After the ingathering from your threshing floor and your vat, you shall hold the Feast of Booths for seven days . . . for the Lord your God will bless all your crops and all your undertakings, and you shall have nothing but joy. (Deut. 16: 13-17)

You shall live in booths seven days; all citizens in Israel shall live in booths, in order that future generations may know that I made the Israelite people live in booths when I brought them out of the land of Egypt.  (Lev 23: 42-43)

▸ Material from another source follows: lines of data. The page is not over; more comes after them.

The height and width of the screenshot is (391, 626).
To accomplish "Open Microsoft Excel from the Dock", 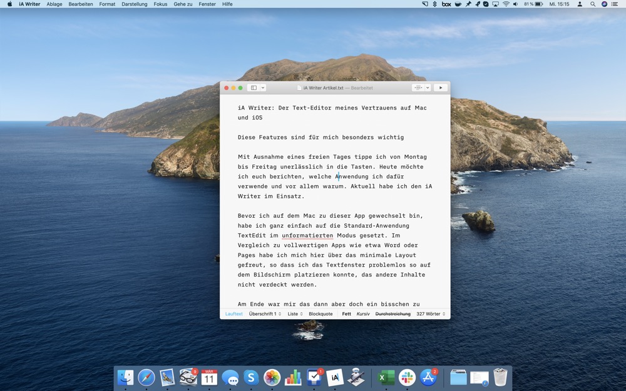I will [386, 377].
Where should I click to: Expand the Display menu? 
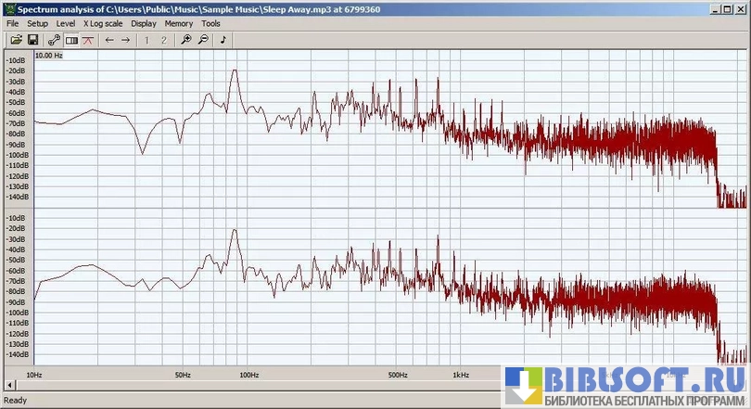coord(144,23)
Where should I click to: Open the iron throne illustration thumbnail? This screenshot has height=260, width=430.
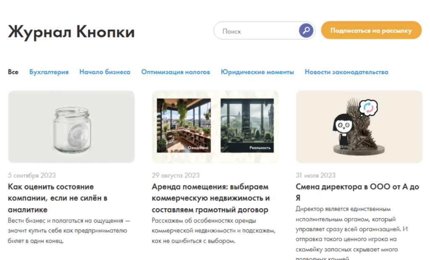pyautogui.click(x=359, y=127)
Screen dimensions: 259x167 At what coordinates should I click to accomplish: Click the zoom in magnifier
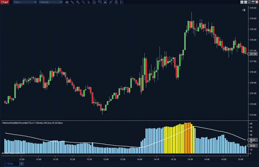pyautogui.click(x=78, y=2)
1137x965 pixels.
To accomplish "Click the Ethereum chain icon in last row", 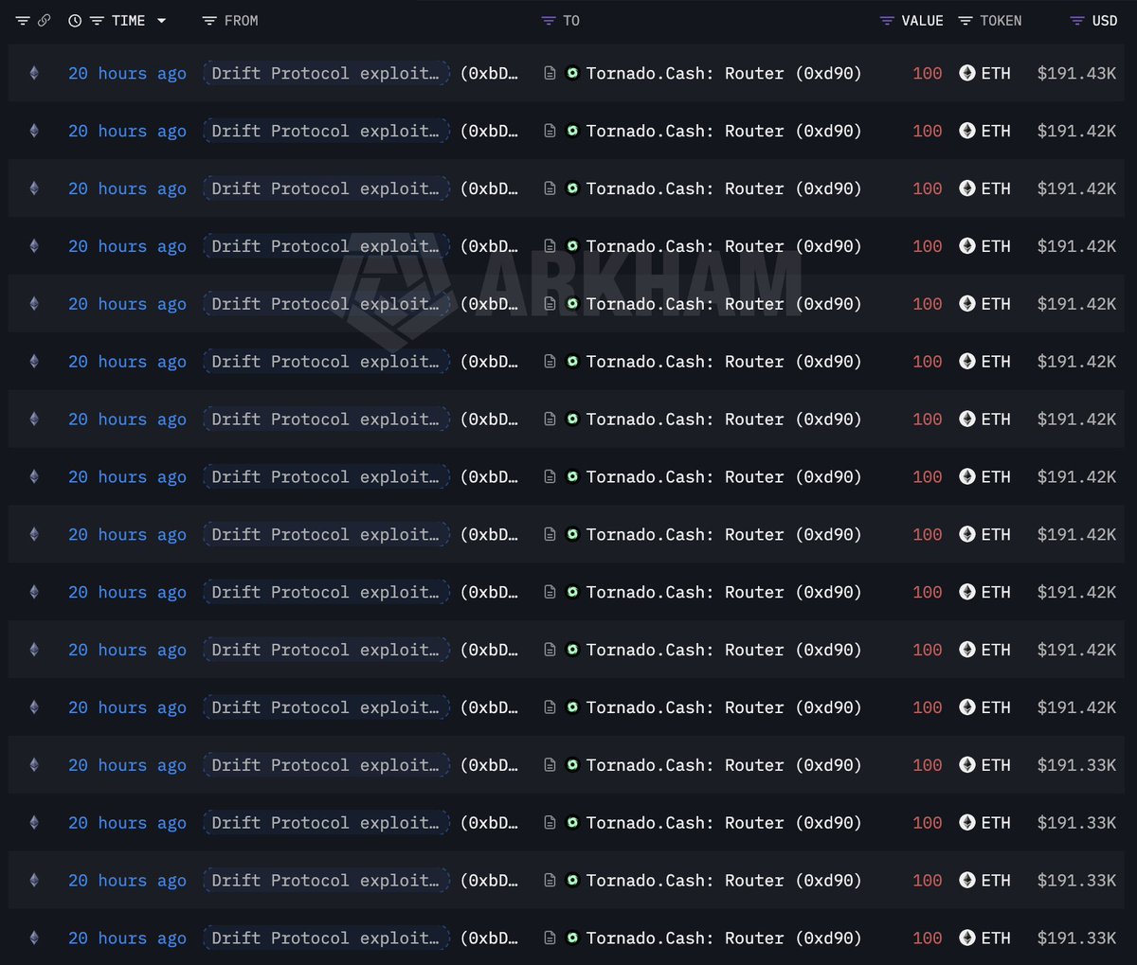I will 34,938.
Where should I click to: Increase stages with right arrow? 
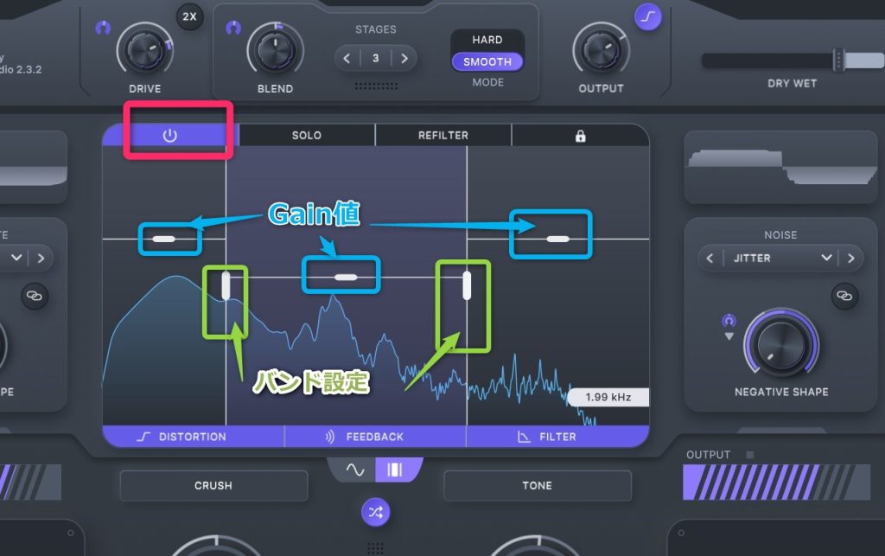coord(403,59)
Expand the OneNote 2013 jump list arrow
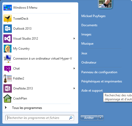132x126 pixels. [74, 88]
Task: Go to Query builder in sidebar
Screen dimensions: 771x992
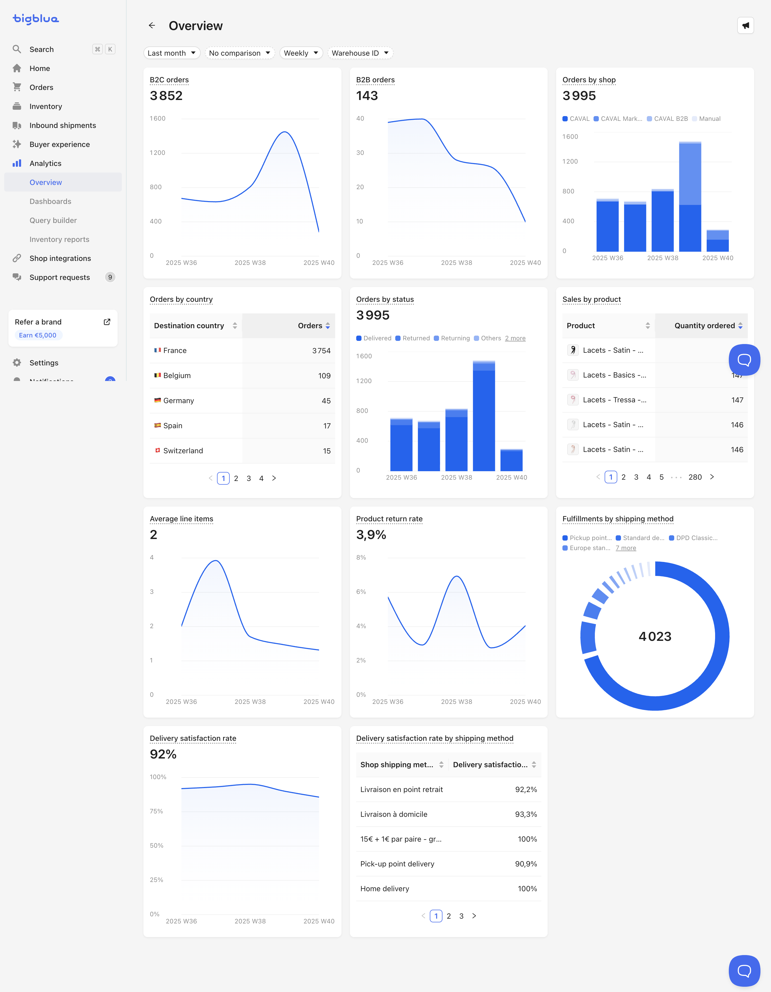Action: 53,220
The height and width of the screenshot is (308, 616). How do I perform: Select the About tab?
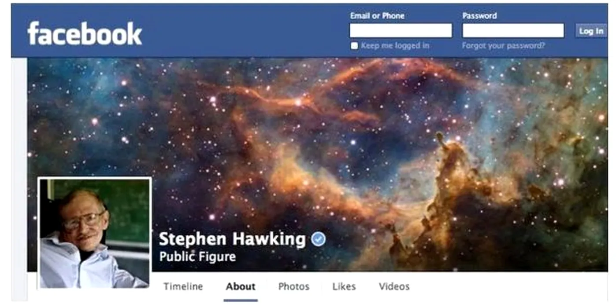241,286
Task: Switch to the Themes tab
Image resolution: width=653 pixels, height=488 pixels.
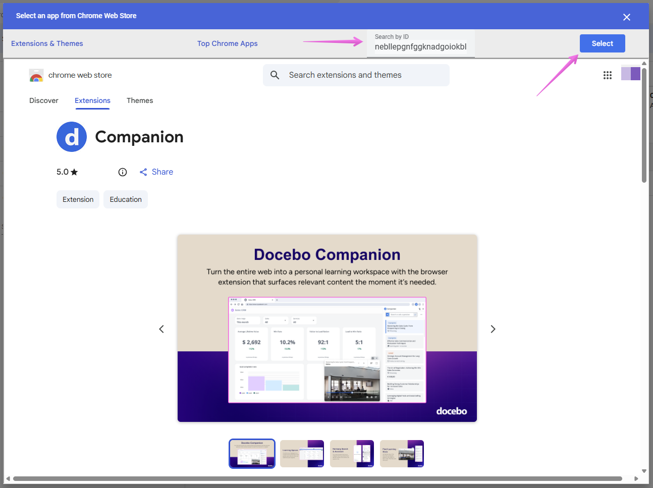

An agricultural feast and a remembrance of the Exodus, the Jewish festival of Sukkot (Booths) has intrigued me for some time.  Every fall, walking our dog past the home of our neighbor who is a rabbi, I watch a wooden shed-like structure be assembled in their driveway.  Eventually I learned that it is called a sukkah. This year, I am helping my friend Natalie build her sukkah and will have the pleasure of dining in it during Sukkot!  There are definite requirements for a sukkah to be kosher, but in particular I find the roof parameters to be quite meaningful: It must be covered with something that grew from the ground and was cut off, such as tree branches, corn stalks, bamboo reeds, etc.  They can be laid across wood beams for support but must not be attached. The materials should be loosely spread so as to be open to the heavens, with the stars visible through. Rabbi Irving Greenberg calls the roof covering “the perfect expression of divine protection,” indicating that God is not a shield but “the Presence who gives the strength to persevere, to overcome.”  When we discussed Sukkot last fall in my Jewish class, I felt very drawn to the idea of a sukkah, and I am looking forward to experiencing it firsthand.